Ma se Rubino immagina un quadro pacifico dentro il quale si sviluppano le candidature unitarie, è il deputato regionale Vincenzo Figuccia a puntare il dito contro alcune dinamiche, denunciando come «spesso, laddove non c’è accordo, vengono fuori delle candidature civetta, degli specchietti per le allodole che aggirano il problema del quorum e che scoraggiano però eventuali candidature dal basso, come avvenuto a Prizzi, in provincia di Palermo, dove ai ragazzi del mio movimento (Cambiamo la Sicilia, ndr) è stato impedito di presentare la lista. Nei piccoli Comuni,si sa – aggiunge Figuccia – il controllo è molto più serrato, così basta una promessa, un posto nei progetti di servizio civile o un favore per scoraggiare alcuni aspiranti candidati al consiglio comunale. E sotto un determinato numero di candidati, la lista non può essere presentata».

«Ma c’è anche un altro aspetto – evidenzia Paolo Garofalo, del Pd di Enna – che può portare a un unico candidato sindaco: il quorum viene calcolato sulla metà più uno degli aventi diritto, compresi gli italiani all’estero. Per cui, al netto dei tanti siciliani emigrati, raggiungere quei numeri significa ricevere un plebiscito di voti tra i residenti, a volte anche il 75 per cento degli elettori che effettivamente risiede in un Comune, come nel caso di Catenanuova. Così, magari, quei candidati che sanno di dover sfidare un profilo politico molto radicato nella collettività, ritirano la propria candidatura, sperando che lo sgambetto sia dato proprio dal mancato raggiungimento del quorum».

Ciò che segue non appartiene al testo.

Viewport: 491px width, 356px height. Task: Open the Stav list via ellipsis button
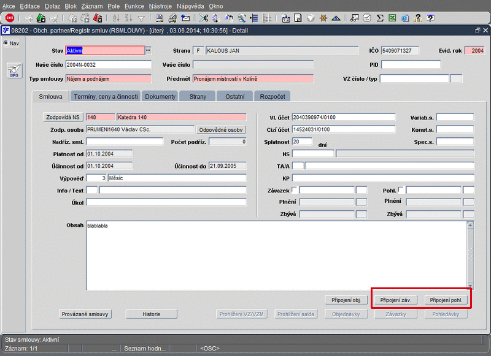coord(147,50)
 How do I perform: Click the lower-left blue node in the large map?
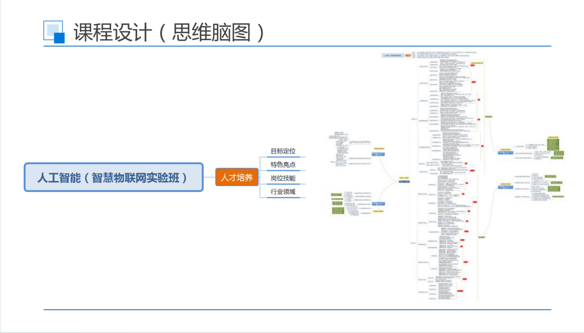(x=378, y=204)

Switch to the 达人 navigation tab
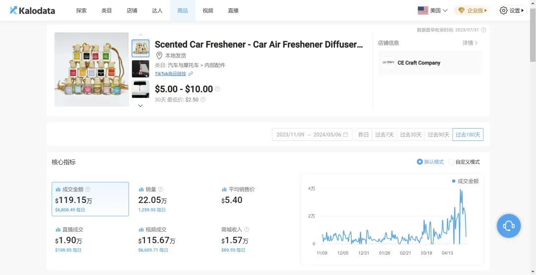(157, 10)
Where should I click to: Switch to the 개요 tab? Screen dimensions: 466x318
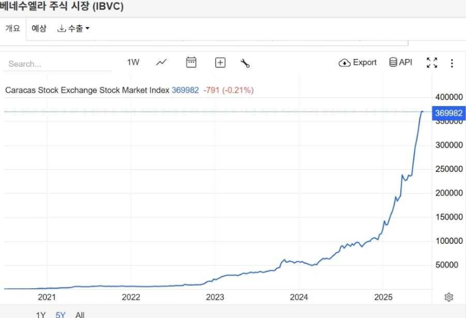[x=13, y=29]
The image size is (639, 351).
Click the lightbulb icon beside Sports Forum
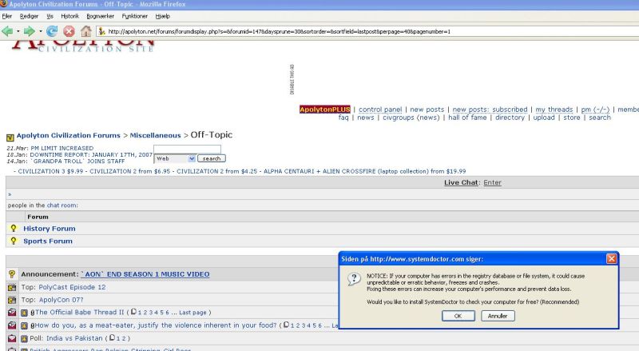13,241
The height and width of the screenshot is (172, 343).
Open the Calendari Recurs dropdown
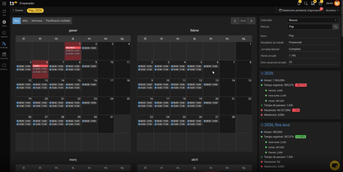click(313, 20)
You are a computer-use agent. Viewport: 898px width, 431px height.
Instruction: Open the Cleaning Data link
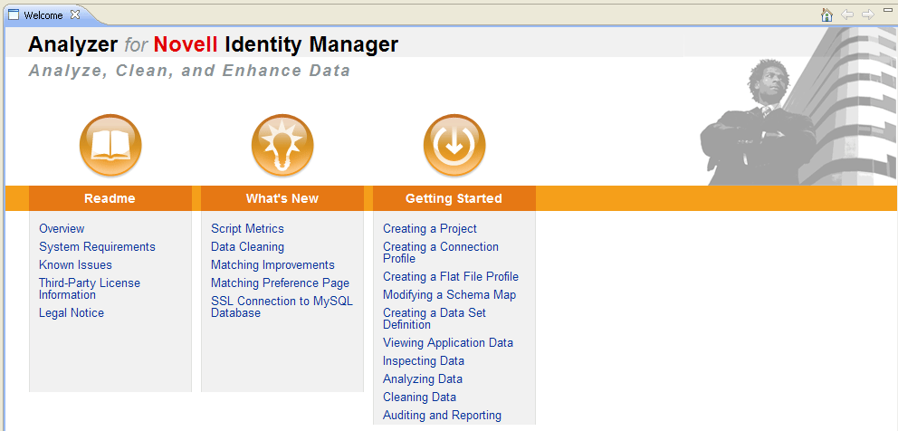click(x=419, y=397)
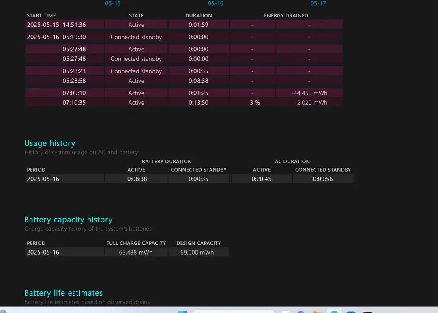Select the 05-16 date label
The height and width of the screenshot is (313, 438).
point(215,3)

Come avvenuto ad Alessandria Della Rocca, nell’Agrigentino. Insomma, dinamiche che restano lontane dall’utopia di una comunità concorde sul proprio primo cittadino. A differenza di Giuliana, nell’hinterland Palermitano dove, invece, da un anno e mezzo si lavorava a un gruppo e a un percorso condiviso, guardando alle esigenze del territorio più che al colore politico. È così che è nata la lista Uniti per Giuliana, che da sola ha sostenuto ed eletto il sindaco Francesco Scarpinato, come raccontato dal suo vice, Pietro Quartararo: «amministrare in queste condizioni è bello perché ci sono 13 persone con spirito d’iniziativa che vogliono solo il bene del proprio territorio. C’è entusiasmo – aggiunge – si lavora in sintonia e, certo, non abbiamo un’opposizione incalzante. Ma non crediate che per questo all’interno del gruppo non ci sia molto dibattito, perché al contrario – spiega il vicesindaco – siamo tutti molto appassionati. Abbiamo già incentivato la raccolta differenziata e adottato alcuni provvedimenti contro il randagismo. Abbiamo ancora tanti progetti e non siamo che all’inizio del mandato. Speriamo di fare tanto, insieme».

Certo, per una comunità pronta a mettersi in gioco in maniera collettiva, c’è invece Vita, in provincia di Trapani, dove il cielo appare decisamente meno sereno. A intervenire è l’ex prima cittadina, Filippa Galifi, che si dice dispiaciuta per non aver trovato «un giovane pronto a prendere il testimone e candidarsi alle scorse amministrative. Il fatto che alla fine ci fosse un unico candidato sindaco – conclude l’ex sindaca – mi ha fortemente demoralizzata e non sono andata a votare proprio per questo difetto di democrazia».